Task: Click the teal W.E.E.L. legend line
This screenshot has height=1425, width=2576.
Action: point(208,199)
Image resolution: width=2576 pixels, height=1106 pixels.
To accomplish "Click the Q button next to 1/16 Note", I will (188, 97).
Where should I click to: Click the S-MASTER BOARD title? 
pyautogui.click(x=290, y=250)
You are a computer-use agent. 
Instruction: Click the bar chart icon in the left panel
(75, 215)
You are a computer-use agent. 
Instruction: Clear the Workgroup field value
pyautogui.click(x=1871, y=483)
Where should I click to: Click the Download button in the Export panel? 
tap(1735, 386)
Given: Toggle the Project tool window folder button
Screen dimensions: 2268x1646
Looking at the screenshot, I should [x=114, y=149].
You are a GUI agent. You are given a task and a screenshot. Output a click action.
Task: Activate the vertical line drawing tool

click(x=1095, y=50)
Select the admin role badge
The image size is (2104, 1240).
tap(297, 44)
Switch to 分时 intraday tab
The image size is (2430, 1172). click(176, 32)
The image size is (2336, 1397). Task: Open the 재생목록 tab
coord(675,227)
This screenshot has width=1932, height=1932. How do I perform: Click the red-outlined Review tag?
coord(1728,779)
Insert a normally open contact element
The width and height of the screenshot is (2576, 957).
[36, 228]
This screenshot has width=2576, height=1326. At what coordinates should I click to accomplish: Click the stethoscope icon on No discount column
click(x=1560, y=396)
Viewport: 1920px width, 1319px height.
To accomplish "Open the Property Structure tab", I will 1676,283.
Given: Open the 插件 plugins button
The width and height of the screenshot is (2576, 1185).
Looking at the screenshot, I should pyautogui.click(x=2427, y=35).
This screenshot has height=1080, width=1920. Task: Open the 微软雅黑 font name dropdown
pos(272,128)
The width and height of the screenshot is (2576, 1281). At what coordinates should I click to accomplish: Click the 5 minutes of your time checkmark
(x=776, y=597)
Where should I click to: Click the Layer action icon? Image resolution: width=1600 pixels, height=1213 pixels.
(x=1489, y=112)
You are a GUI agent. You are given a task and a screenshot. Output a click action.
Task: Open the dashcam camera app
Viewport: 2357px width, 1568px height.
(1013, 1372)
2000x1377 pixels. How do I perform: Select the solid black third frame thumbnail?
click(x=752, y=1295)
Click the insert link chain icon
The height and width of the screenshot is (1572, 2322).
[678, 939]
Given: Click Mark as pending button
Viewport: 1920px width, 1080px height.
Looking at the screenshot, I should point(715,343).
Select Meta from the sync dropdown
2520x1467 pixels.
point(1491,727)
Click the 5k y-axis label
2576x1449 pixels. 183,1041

**REQUIRED ACTION**: Set down the records once more, character for character.

**OUTPUT OF THE EXERCISE**:
Task: Click the teal W.E.E.L. legend line
This screenshot has height=1425, width=2576.
Action: point(208,199)
Image resolution: width=2576 pixels, height=1106 pixels.
To accomplish "Click the Q button next to 1/16 Note", I will (188, 97).
Where should I click to: Click the S-MASTER BOARD title? 
pyautogui.click(x=290, y=250)
You are a computer-use agent. 
Instruction: Click the bar chart icon in the left panel
(75, 215)
You are a computer-use agent. 
Instruction: Clear the Workgroup field value
pyautogui.click(x=1871, y=483)
Where should I click to: Click the Download button in the Export panel? 
tap(1735, 386)
Given: Toggle the Project tool window folder button
Screen dimensions: 2268x1646
Looking at the screenshot, I should [x=114, y=149].
You are a GUI agent. You are given a task and a screenshot. Output a click action.
Task: Activate the vertical line drawing tool

click(x=1095, y=50)
Select the admin role badge
The image size is (2104, 1240).
tap(297, 44)
Switch to 分时 intraday tab
The image size is (2430, 1172). click(176, 32)
The image size is (2336, 1397). Task: Open the 재생목록 tab
coord(675,227)
This screenshot has width=1932, height=1932. How do I perform: Click the red-outlined Review tag?
coord(1728,779)
Insert a normally open contact element
The width and height of the screenshot is (2576, 957).
[36, 228]
This screenshot has width=2576, height=1326. At what coordinates should I click to accomplish: Click the stethoscope icon on No discount column
click(x=1560, y=396)
Viewport: 1920px width, 1319px height.
To accomplish "Open the Property Structure tab", I will 1676,283.
Given: Open the 插件 plugins button
The width and height of the screenshot is (2576, 1185).
Looking at the screenshot, I should pyautogui.click(x=2427, y=35).
This screenshot has height=1080, width=1920. Task: Open the 微软雅黑 font name dropdown
pos(272,128)
The width and height of the screenshot is (2576, 1281). At what coordinates should I click to accomplish: Click the 5 minutes of your time checkmark
(x=776, y=597)
Where should I click to: Click the Layer action icon? Image resolution: width=1600 pixels, height=1213 pixels.
(x=1489, y=112)
You are a GUI agent. You are given a task and a screenshot. Output a click action.
Task: Open the dashcam camera app
Viewport: 2357px width, 1568px height.
(1013, 1372)
2000x1377 pixels. How do I perform: Select the solid black third frame thumbnail?
click(x=752, y=1295)
Click the insert link chain icon
The height and width of the screenshot is (1572, 2322).
[678, 939]
Given: Click Mark as pending button
Viewport: 1920px width, 1080px height.
Looking at the screenshot, I should point(715,343).
Select Meta from the sync dropdown
2520x1467 pixels.
point(1491,727)
Click the 5k y-axis label
2576x1449 pixels. 183,1041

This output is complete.